I feel I've got a much better grasp of the Berlinale now. This morning I started the day with a documentary called "Wide Awake" which was actually the filmmaker's study of his own insomnia - it had premiered last month at Sundance, and had a feel similar to "Super Size Me." It was an appropriate subject matter because my jetlag kept me up the night before. I caught the director in the lobby afterward and chitchatted - yes, he still has insomnia, and no, he hadn't slept the night before. The film was well-done and I believe it may have been picked up by HBO, so it's worth catching when it airs.

Then I caught a German premiere, "Elementary Particles," which features the stars of one of my faves, "Run Lola Run." I wasn't that crazy about the movie - it was about the deviant sex lives of two brothers with mommy issues, overlaid with a bunch of overblown philosophical thoughts. But the German audience loved it, and the press treated its stars as reverently as U.S. media would fawn over Brad Pitt and Angelina Jolie. Directly after that press conference was another presser with Sir Ian McKellan, a.k.a. Gandalf from Lord of the Rings and Magneto from X-men, and, oh yeah, the guy nominated for the Oscar for Gods and Monsters. I felt badly for him because most of the media cleared out after the German movie stars left and it was a paltry crowd asking him questions, but he put on a charming show.

I had a few hours to kill so I tried unsuccessfully to fix a problem with my mobile phone - I've fried my charger on German voltage so I'm in danger of being out of touch during my upcoming days in Torino. Then I caught a quick meal at a uniquely German snack stand - all they served was potatoes, in various incarnations (I had a potato pancake with sour cream and applesauce).

Next I had my first interviews of the festival: with Janusz Kaminski, the cinematographer who has worked on Steven Spielberg's last 10 films (he won Oscars for Saving Private Ryan and Schindler's List), and with Charlotte Rampling, a Brit actress who's a familiar face despite not many big-name films (one of her most recent was "Swimming Pool," and she's going to be in the upcoming "Basic Instinct 2" opposite Sharon Stone - I hope that one doesn't suck too bad). Both interviews went well - at one point a publicist interrupted my conversation with Kaminski and asked if he wanted to wrap it up, and he said he wanted to continue the interview because he was enjoying it. Hoping those will turn into freelance pieces.

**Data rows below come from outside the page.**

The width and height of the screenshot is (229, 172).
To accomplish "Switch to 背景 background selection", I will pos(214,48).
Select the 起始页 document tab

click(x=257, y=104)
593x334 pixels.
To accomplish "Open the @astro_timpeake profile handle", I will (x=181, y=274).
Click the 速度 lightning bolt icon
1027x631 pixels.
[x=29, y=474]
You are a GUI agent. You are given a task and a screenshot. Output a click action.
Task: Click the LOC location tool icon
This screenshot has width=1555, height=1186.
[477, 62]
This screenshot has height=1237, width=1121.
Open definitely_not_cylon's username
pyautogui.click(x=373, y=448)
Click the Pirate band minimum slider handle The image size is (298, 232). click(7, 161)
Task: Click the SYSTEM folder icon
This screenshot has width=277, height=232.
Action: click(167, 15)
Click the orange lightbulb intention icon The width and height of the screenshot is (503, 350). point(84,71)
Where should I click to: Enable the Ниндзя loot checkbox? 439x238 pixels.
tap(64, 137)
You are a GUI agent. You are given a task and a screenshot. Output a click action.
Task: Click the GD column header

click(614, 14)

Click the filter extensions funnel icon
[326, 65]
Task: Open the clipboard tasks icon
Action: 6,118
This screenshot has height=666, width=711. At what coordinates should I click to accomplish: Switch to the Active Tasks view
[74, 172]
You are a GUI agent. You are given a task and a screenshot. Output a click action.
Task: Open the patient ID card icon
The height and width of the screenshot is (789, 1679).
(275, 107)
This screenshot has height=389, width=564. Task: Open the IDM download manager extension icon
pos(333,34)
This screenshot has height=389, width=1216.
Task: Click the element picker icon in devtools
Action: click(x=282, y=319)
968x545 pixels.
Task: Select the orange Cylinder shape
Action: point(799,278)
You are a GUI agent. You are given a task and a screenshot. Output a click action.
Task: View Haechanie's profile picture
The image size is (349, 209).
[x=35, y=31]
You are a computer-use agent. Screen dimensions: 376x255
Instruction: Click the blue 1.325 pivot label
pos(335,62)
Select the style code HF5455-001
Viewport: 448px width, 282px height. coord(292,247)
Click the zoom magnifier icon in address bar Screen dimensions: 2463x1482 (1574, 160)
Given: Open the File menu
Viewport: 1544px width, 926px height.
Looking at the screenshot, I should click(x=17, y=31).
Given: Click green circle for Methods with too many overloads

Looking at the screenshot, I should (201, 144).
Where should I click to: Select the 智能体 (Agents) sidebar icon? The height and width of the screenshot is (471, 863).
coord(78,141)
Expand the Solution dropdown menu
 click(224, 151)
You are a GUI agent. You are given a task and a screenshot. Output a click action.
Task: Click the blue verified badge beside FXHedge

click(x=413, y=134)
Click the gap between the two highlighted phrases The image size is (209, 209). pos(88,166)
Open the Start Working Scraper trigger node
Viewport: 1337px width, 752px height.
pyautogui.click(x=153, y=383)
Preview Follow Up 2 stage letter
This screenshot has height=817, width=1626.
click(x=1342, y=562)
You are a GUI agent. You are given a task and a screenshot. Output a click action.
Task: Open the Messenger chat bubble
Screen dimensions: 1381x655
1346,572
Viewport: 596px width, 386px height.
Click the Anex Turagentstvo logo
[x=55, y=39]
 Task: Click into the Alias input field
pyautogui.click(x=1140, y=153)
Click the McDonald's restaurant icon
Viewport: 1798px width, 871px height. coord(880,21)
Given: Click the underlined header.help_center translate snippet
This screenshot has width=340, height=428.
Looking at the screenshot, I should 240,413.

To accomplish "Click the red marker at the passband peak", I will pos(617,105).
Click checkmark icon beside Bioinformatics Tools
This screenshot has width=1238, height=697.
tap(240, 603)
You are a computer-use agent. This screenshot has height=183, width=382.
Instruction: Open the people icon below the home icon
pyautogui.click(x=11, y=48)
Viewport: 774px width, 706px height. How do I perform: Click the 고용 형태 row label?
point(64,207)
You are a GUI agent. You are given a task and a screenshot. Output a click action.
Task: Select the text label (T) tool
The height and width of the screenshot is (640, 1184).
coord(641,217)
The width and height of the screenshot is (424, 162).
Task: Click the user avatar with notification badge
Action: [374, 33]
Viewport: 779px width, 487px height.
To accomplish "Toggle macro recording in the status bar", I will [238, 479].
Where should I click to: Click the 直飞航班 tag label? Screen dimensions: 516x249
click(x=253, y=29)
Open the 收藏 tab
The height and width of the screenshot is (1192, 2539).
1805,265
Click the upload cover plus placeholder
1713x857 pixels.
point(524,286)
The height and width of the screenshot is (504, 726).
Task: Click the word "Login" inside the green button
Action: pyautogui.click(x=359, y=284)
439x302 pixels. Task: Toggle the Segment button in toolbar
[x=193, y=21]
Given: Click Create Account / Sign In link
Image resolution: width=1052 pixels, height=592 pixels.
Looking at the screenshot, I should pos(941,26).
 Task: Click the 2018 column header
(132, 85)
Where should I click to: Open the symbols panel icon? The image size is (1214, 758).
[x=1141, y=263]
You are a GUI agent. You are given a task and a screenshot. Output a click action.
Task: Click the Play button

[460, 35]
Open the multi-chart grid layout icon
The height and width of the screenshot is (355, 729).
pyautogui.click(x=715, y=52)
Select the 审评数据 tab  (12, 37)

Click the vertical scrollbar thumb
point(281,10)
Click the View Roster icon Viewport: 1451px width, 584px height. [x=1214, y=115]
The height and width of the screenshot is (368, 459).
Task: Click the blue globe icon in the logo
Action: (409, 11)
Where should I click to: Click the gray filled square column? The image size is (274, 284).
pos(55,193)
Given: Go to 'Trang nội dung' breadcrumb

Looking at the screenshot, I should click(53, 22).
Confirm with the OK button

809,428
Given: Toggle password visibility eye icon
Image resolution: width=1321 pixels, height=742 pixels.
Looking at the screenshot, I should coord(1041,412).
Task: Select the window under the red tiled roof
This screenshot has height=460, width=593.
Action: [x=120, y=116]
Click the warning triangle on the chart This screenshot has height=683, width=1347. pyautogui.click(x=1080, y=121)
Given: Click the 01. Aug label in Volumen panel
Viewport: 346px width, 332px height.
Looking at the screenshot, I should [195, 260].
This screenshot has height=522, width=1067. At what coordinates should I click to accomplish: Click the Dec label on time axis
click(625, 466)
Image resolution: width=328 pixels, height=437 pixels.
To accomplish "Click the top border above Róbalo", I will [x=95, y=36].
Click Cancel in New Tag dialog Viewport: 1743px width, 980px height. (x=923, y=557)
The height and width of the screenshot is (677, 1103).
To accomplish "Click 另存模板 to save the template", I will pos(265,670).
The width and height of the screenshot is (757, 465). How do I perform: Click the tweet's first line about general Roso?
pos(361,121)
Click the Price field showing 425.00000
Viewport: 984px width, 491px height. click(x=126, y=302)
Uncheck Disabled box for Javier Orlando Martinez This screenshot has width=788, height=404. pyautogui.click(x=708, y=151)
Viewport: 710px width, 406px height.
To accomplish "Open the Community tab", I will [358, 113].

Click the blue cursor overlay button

And I wrapped up the evening with my hosts Christina and Peter, who joined me to watch an Israeli documentary called "News from Home," which tracked the former owners and subsequent occupants of a house in Israel that was seized in 1948 from a Palestinian family - overall interesting but a flawed film because the director put his own agenda into it too heavily. My hosts then took me to a classic German beer garden for a late supper.

A note on the people I've encountered: though the Germans persist in describing themselves as unfriendly, my experience has generally been the opposite. A random guy in the airport gave me a free day pass for the subway after spotting me with a confused look on my face in front of the fare machine, and all strangers I've asked have been unfailingly helpful in giving me directions. But this morning I had an exception to the positive experience - a group of four or five people ranging from late teens to early 20s surrounded me as I was walking to the S-bahn (train) early this morning with my laptop hanging over my shoulder. I thought I overheard them calling me a "computer clown" so I ignored them and just kept walking. Christina clued me in that in fact they were saying they wanted to steal my computer - "computer klauen" - so it was a blessing I didn't understand them because they were most likely just trying to provoke a reaction. But they grew bored with me quickly, and Christina reminds me that Berlin is generally a safe city and street thefts are rare.